-- Associated British Foods (ABF.L) on Tuesday confirmed plans to separate its retail and food operations, while reporting lower fiscal first-half earnings, weighed by headwinds including weakness in its sugar business.
Following a November 2025 review, the food processing and retailing company intends to split its fast-fashion retail business, Primark, from its FoodCo business via a dividend demerger expected to be completed by the end of 2027. While both entities are expected to be FTSE 100 constituents, the food business will keep the ABF name, with current shareholders receiving stakes in both companies.
The transition is expected to incur 75 million pounds sterling in one-off separation costs, with dis-synergies projected to come in below 45 million pounds. Following the split, ABF Chief Executive George Weston will lead FoodCo as CEO, while Eoin Tonge will take the helm at Primark.

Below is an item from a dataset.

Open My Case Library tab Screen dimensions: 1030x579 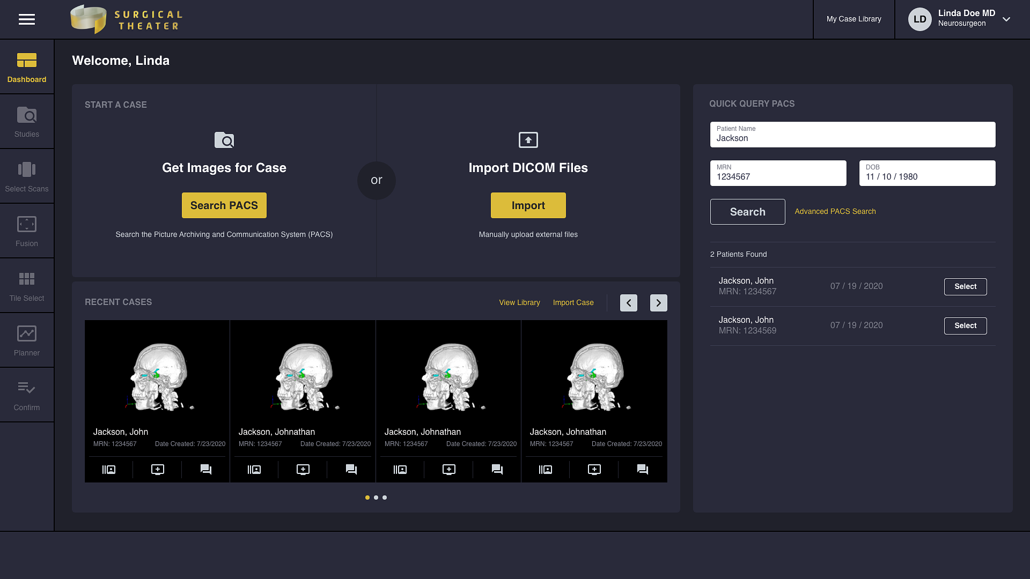tap(854, 19)

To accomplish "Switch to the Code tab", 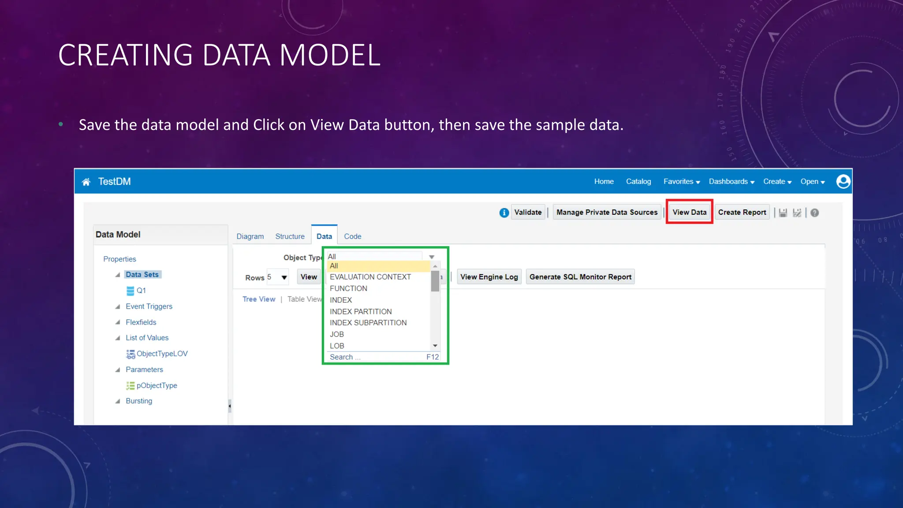I will [352, 236].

Bernstein viewed the as-expected Primark demerger as a sound strategic move. "This is a good decision in the long-term, but which will not create short-term value on our estimates... Overall, we expect the shares to be weak today despite the good decision to split the business, given the weak underlying performance of the business," the research firm said.
Shares were almost 3% down in Tuesday midday trading in London.

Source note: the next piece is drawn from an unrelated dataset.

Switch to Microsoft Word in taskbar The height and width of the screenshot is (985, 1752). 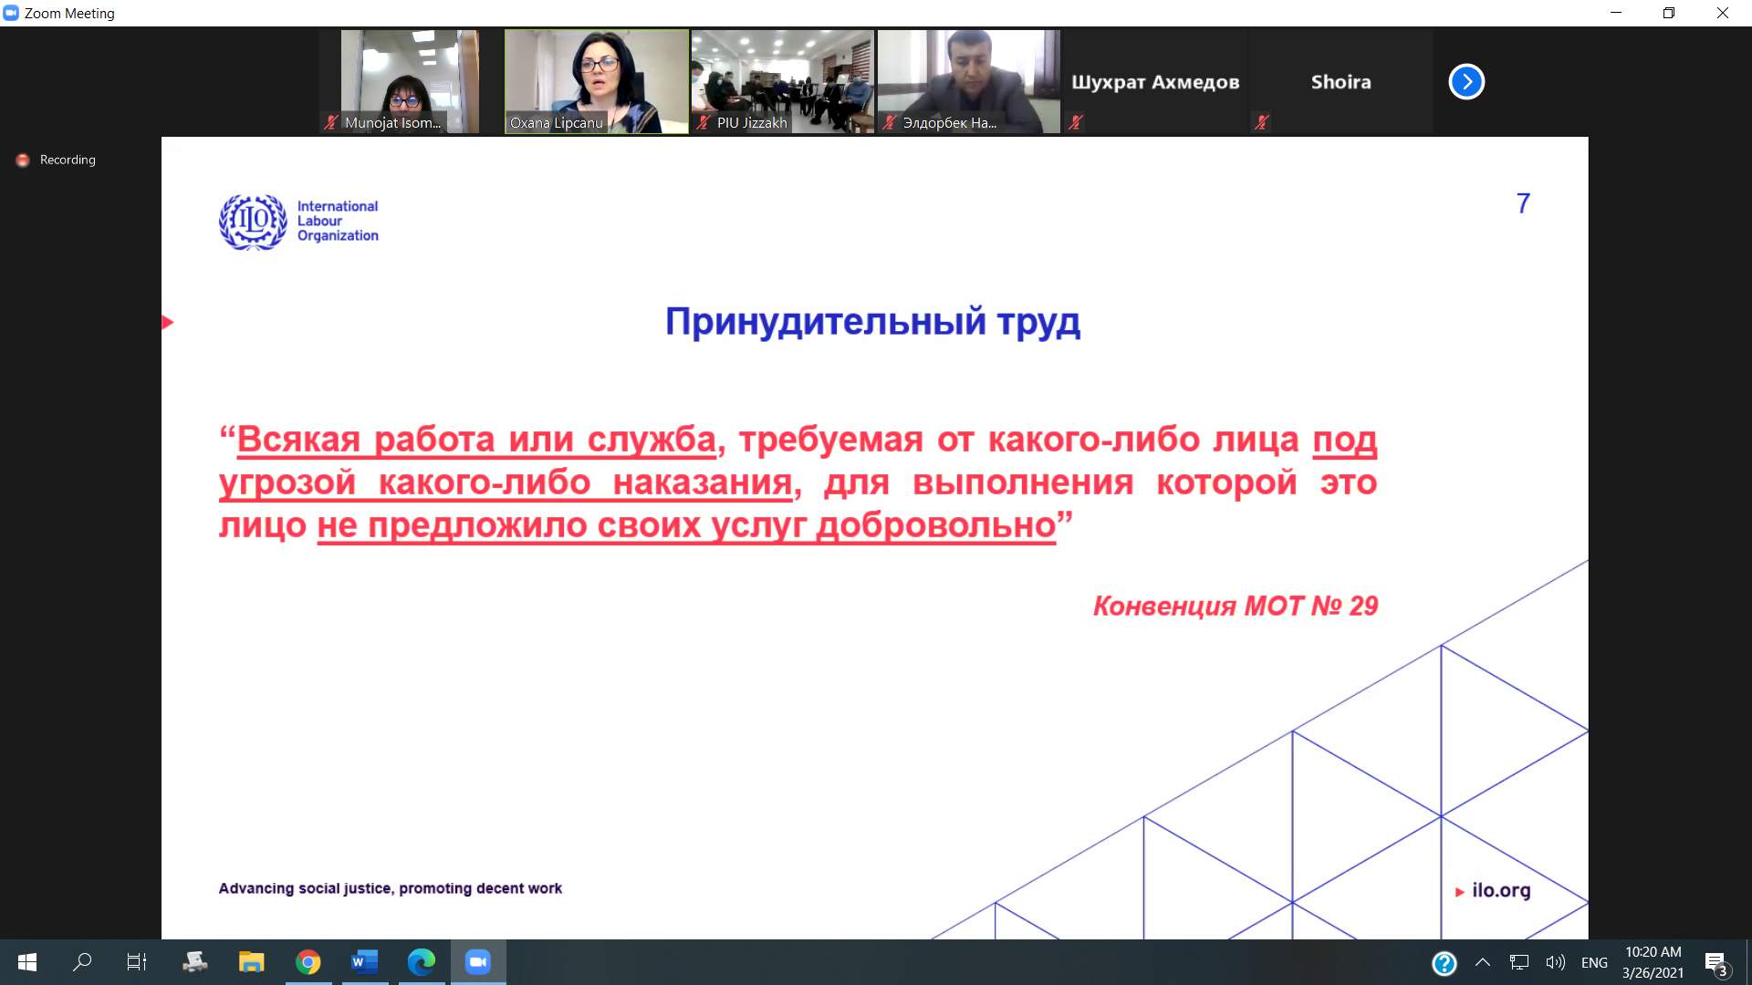pyautogui.click(x=365, y=962)
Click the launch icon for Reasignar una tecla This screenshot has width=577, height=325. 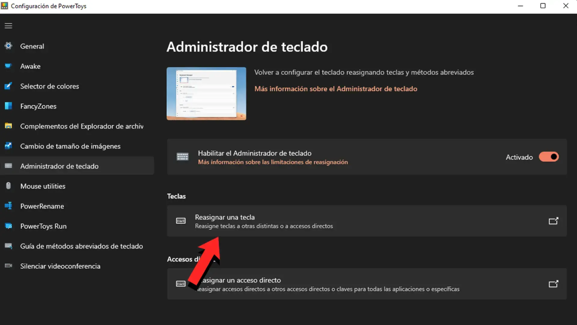pos(554,221)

Highlighting these underlying struggles, ABF's attributable profit for the 24 weeks ended Feb. 28, 2026, stood at 445 million pounds, against the 520 million pounds in the 24 weeks ended March 1, 2025. Group revenue fell to 9.47 billion pounds, in line at actual currency but down 2% at constant exchange rates, as ABF absorbed higher upfront costs and sustained its investment in future scaling.

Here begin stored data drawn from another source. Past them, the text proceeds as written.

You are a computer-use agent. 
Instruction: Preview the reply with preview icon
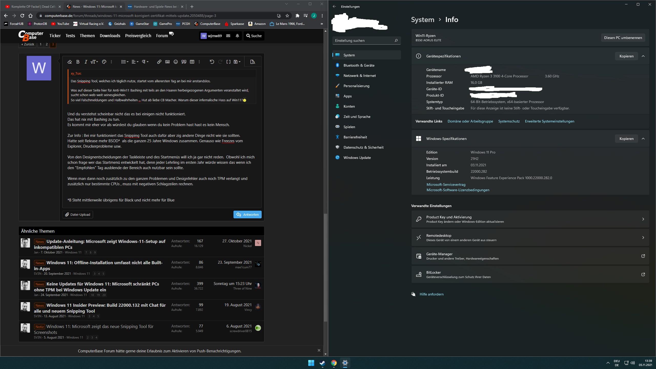pyautogui.click(x=253, y=62)
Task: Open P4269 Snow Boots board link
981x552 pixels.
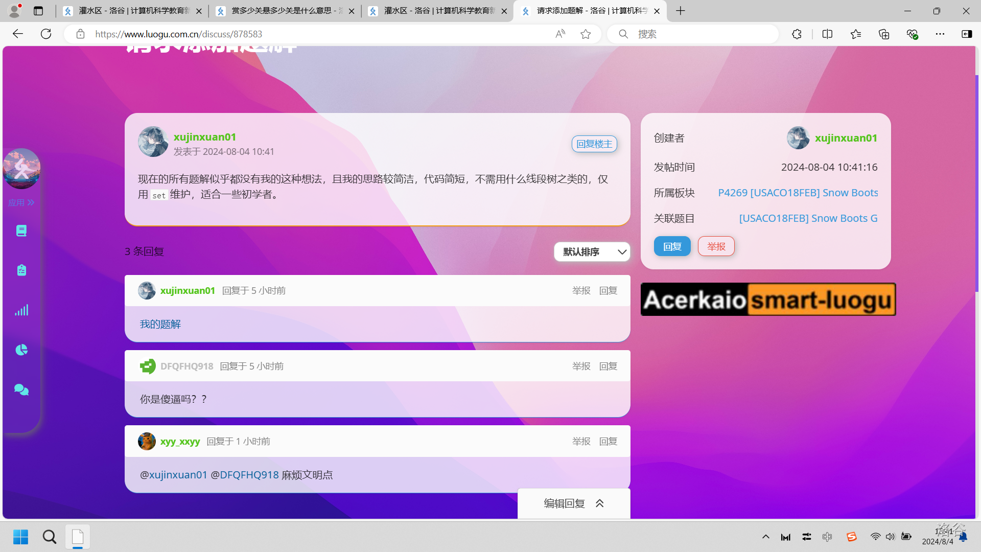Action: [798, 193]
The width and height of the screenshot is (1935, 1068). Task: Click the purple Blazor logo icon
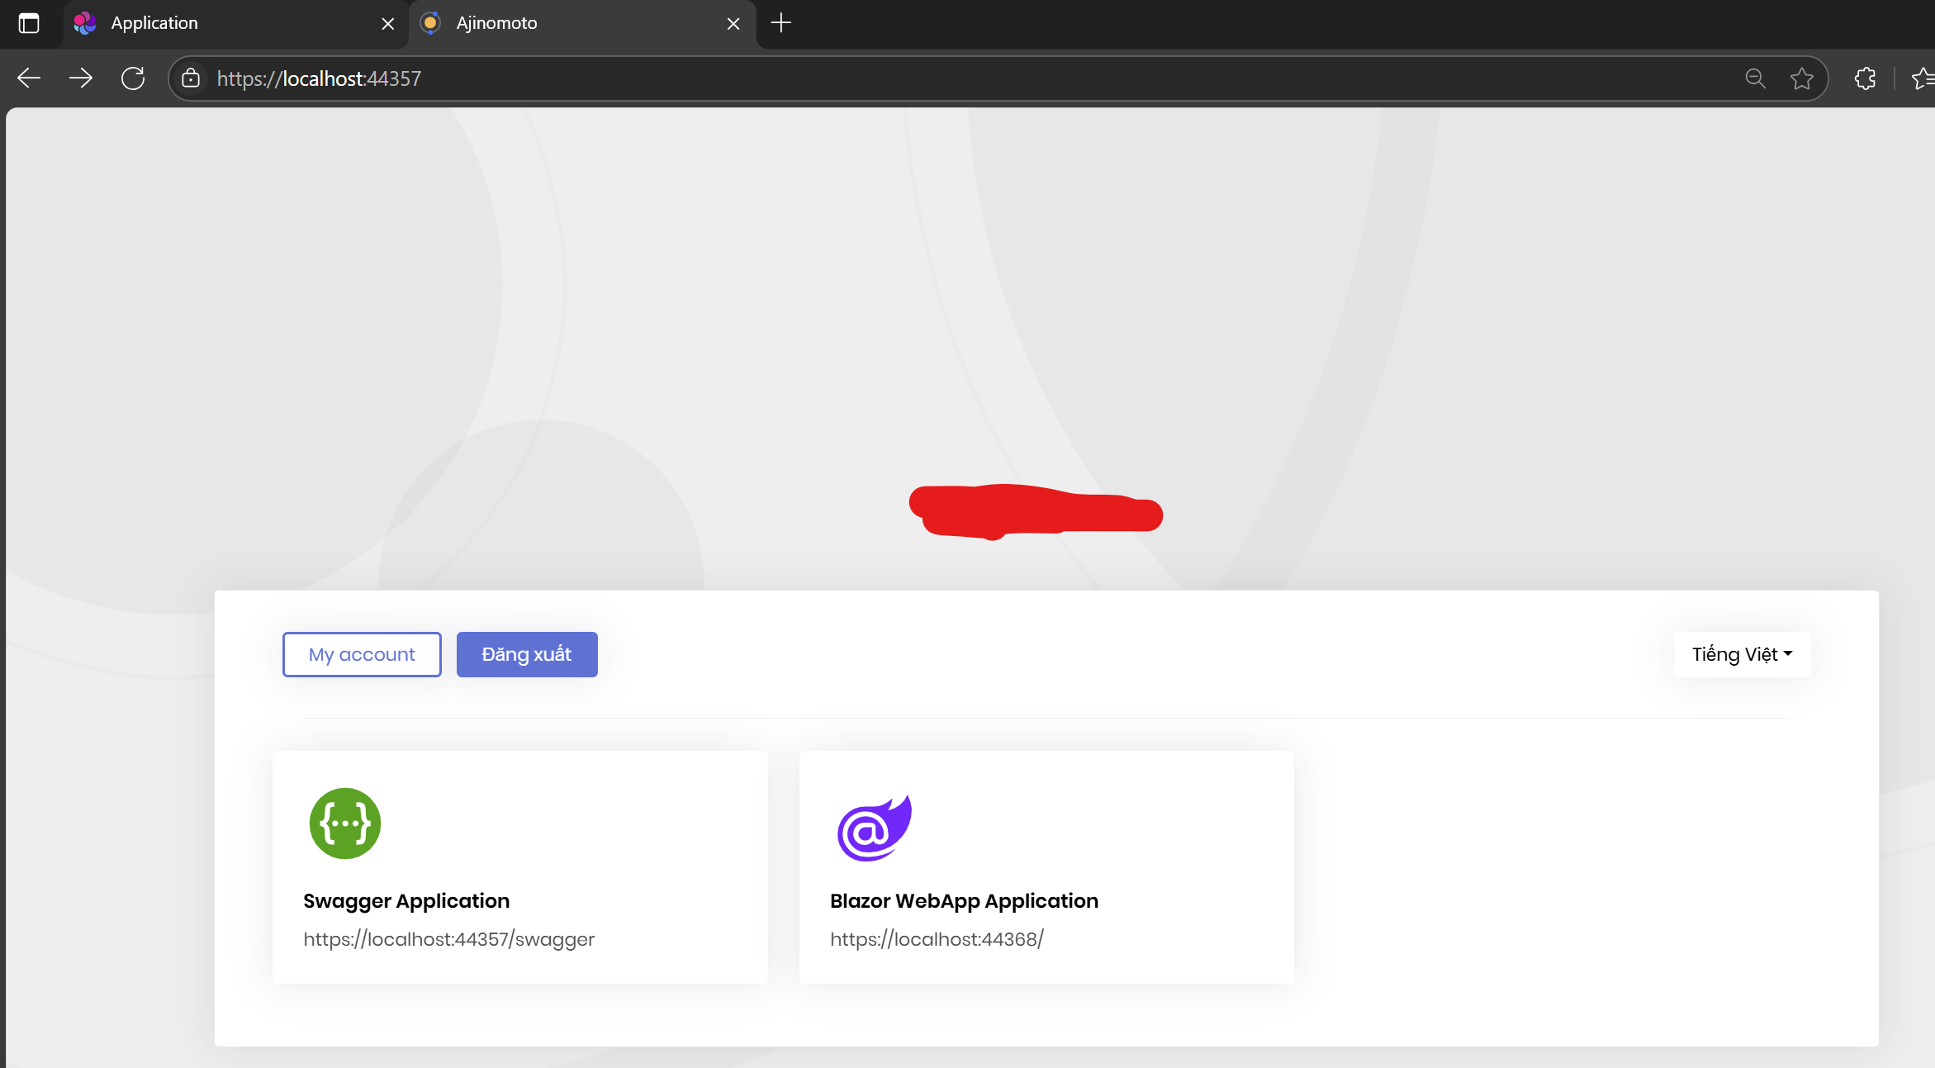click(874, 828)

Retail sales were up 2% on "good execution" of new store openings, alongside improved like-for-like sales and Primark market share in the UK. These gains were offset by a combination of weak European consumer confidence, reduced demand for US oils and bakery ingredients, and a decline in European sugar prices.
ABF held its lowered fiscal full-year guidance steady except in sugar, where it now anticipates a full-year loss. While the group views current Middle East cost pressures as manageable, it cautioned that a protracted conflict could dampen discretionary spending, posing a risk to Primark's sales trajectory.
"We knew the first half of this financial year was going to be challenging and that's borne out in our financial results. However, we still expect improved Group performance in the second half," Weston said. "Our Grocery and Ingredients businesses performed as we had expected them to, with our US businesses impacted by weak consumer demand. Our international Grocery brands delivered good sales growth and are positioned for a stronger profit performance in the second half. In Sugar, the results were below our expectations and given the current market conditions, we are more cautious on the outlook."